Module 28.4: Lease and Pension Accounting Flashcards
What are the three main advantages of leasing over purchasing?
1) Less costly financing - interest rate implicity in a lease may be lower than cost of funds.
2) Less restrictive provisions - terms of lease may be less restrictive
3) Less risk of obsolescence - the leassee does not bear the risk of unexpected asset value decline.
How is a long term lease reported on balance sheet under IFRS?
What about short term?
an asset and a liability equal to the present value of the promised lease payments are reported on the balance sheet.
Short term leases are not reported on balance sheet and rent expense is recorded.
Under US GAAP how are leases classified and reported?
can be either finance lease or operating lease.
if benefits and risks of ownership have been substantially transferred to the lessee, then it’s a finance lease.
Finance leases are reported like a long term lease under IFRS.
Under US GAAP, how are operating leases accounted for?
same as finance lease (long term lease under IFRS) except the entire lease payment is recorded as a lease expense on the income statement. Both coupon payment and amort payment on the income statement, but the amort payment is used to reduce the balance sheet liability.

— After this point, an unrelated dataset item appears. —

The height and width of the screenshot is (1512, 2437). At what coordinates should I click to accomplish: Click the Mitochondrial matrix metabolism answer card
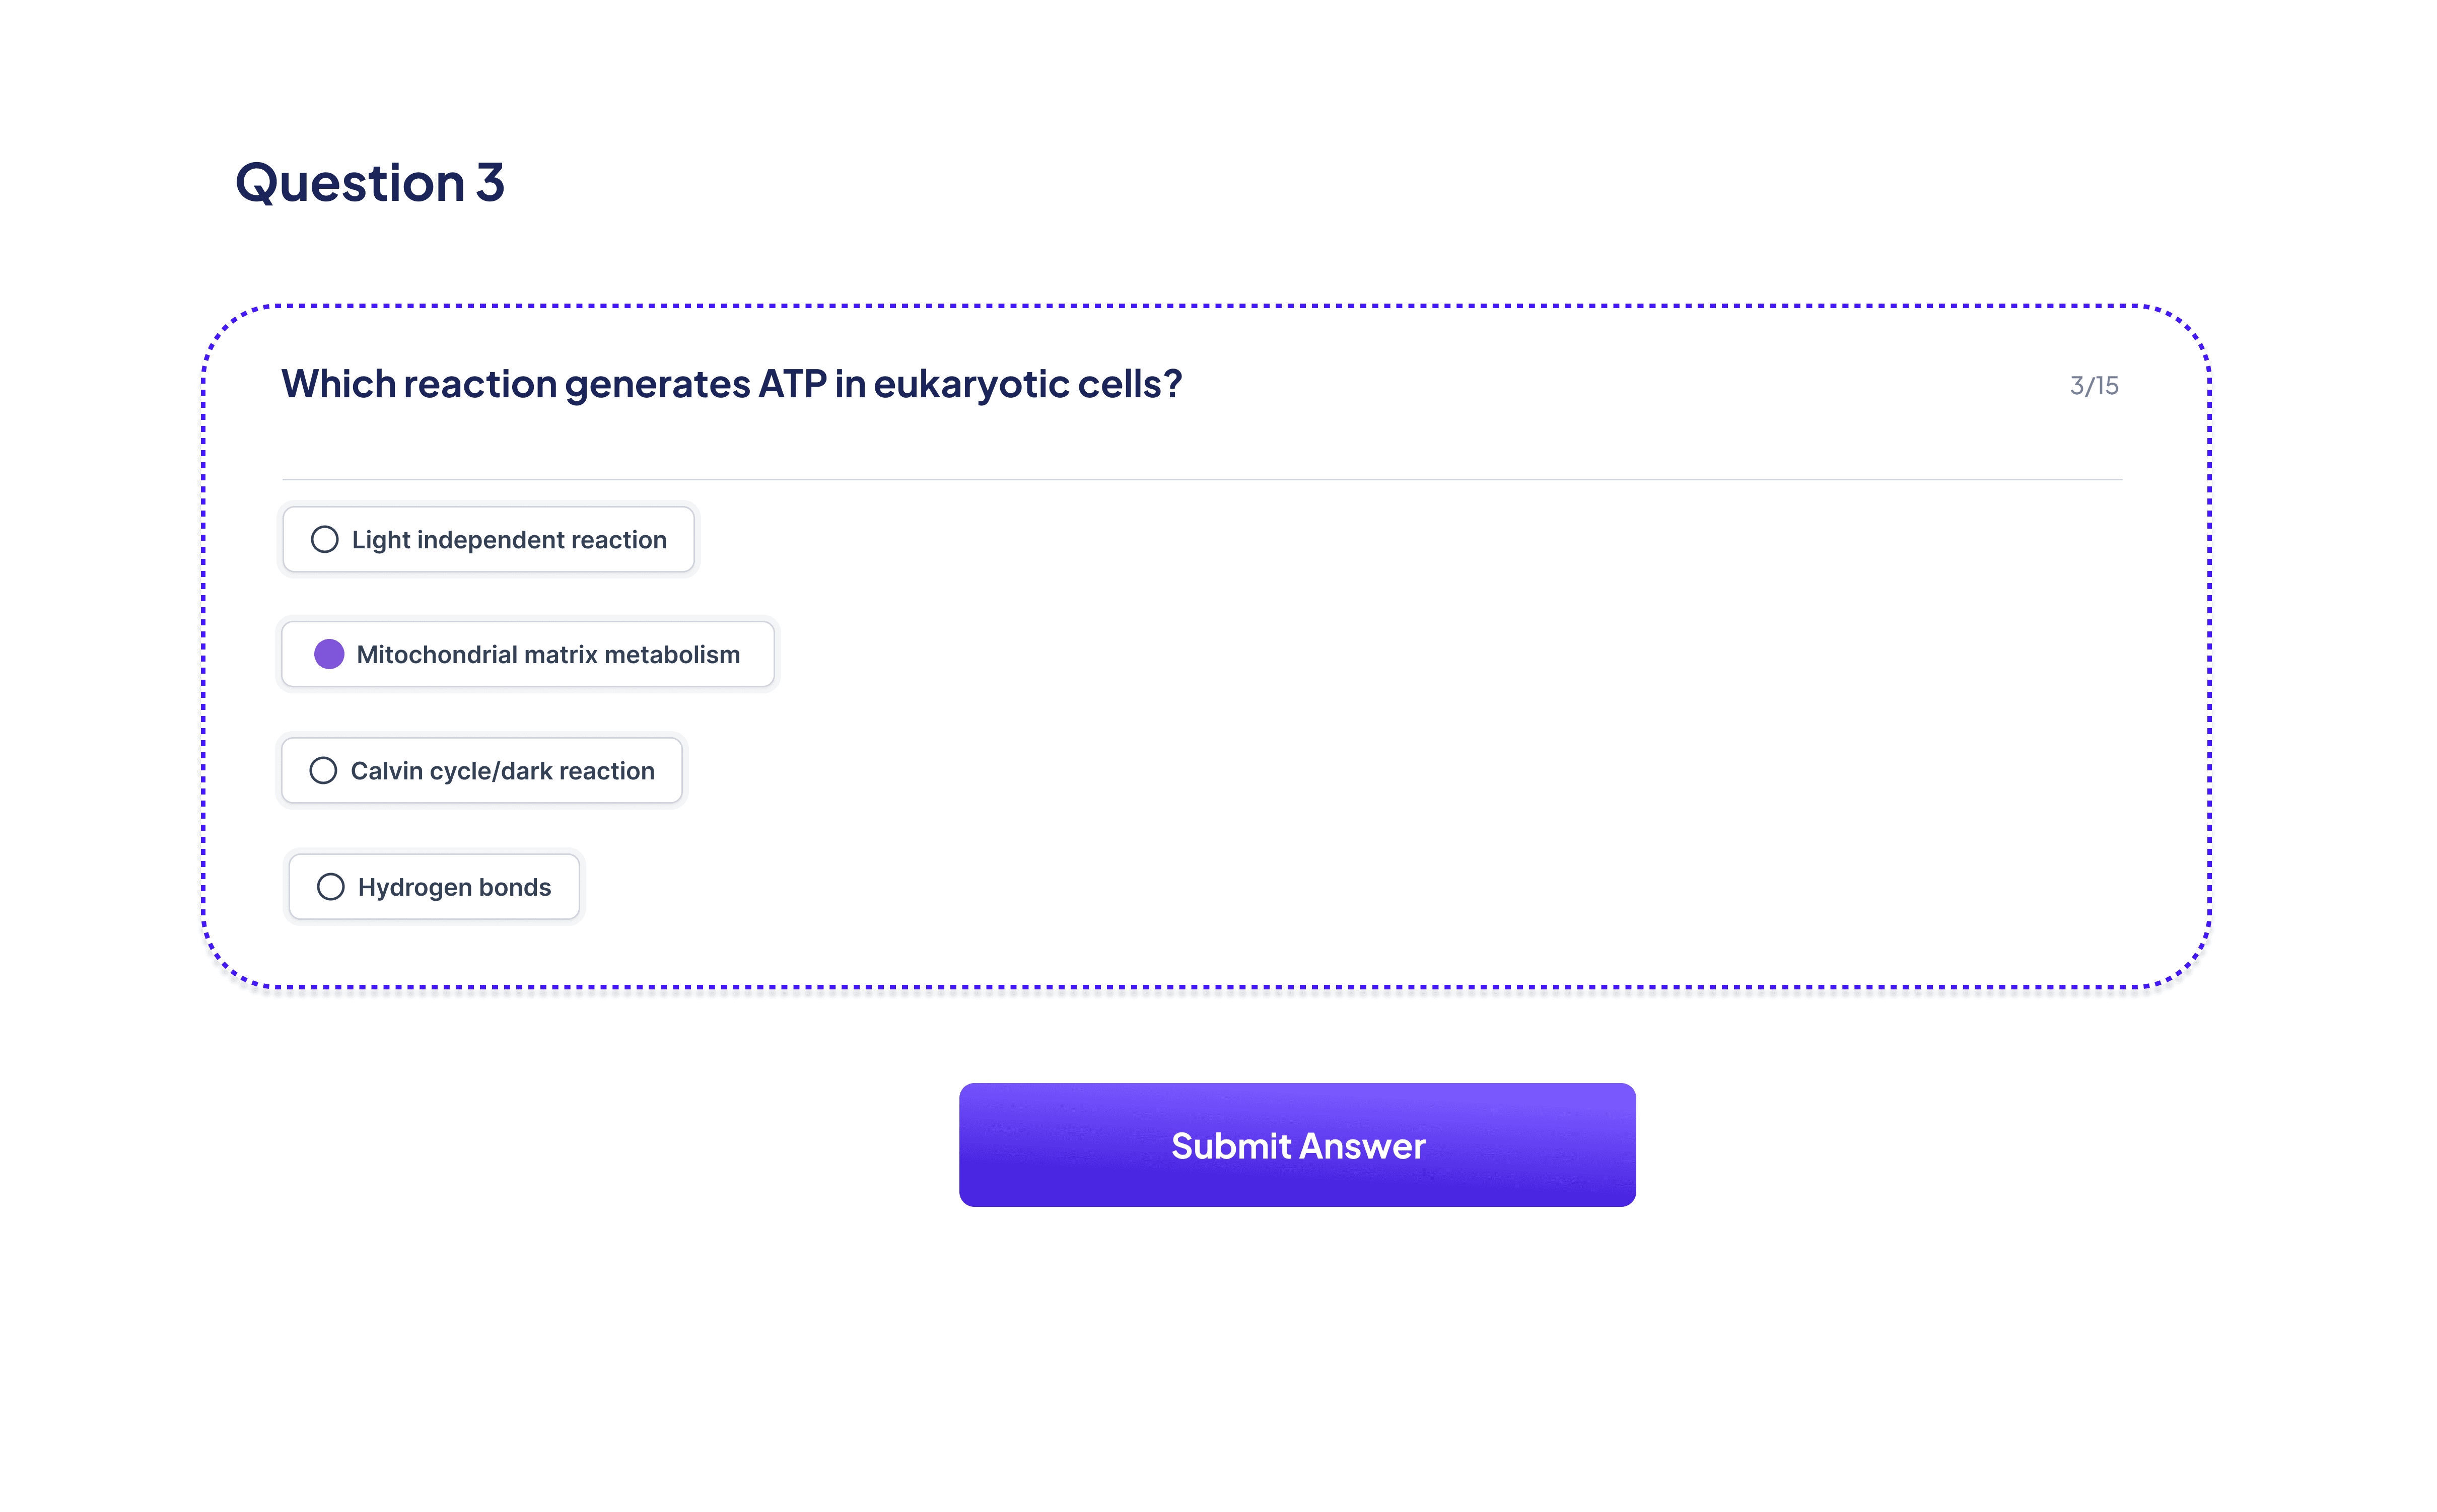pyautogui.click(x=528, y=654)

Under IFRS can lease payments be CFOA or CFFA? What about GAAP?
either, but under GAAP it’s only operating cash flow.
explain how lessors report a lease on their balance sheet under IFRS.
under IFRS there are two classifications - a finance lease and an operating lease.
finance lease - asset is removed from BS, lease receivable is added equal to the value of the expected lease payments and any estimated residual value.
operating lease - the lessor reports lease payments as income and depreciation and other costs as expenses.
What are the three types of leases for a lessor under GAAP?
sales type lease - meets the transfer of ownership criteria and collection is probable.
direct financing lease - (i) the transfer of ownership is not met (ii) a third party guarantees the residual value (iii) the sum of the promised lease payments and the asset’s residual value is greater than or equal to the fair value.
Operating leases - if it does not quality as sales-type or direct financing, it is operating.
What is the financial statement treatment for sales-type leases under US GAAP?
same as Finance lease under IFRS
Income Statement - revenue interest portion of lease payments, value of lease receivable, and COGS as expense
Balance Sheet - derecognize the asset
Cash flow - principal portion of lease payment is CFO inflow if leasing is lessor’s primary business, if not CFI. Interest portion is CFO or CFI (IFRS).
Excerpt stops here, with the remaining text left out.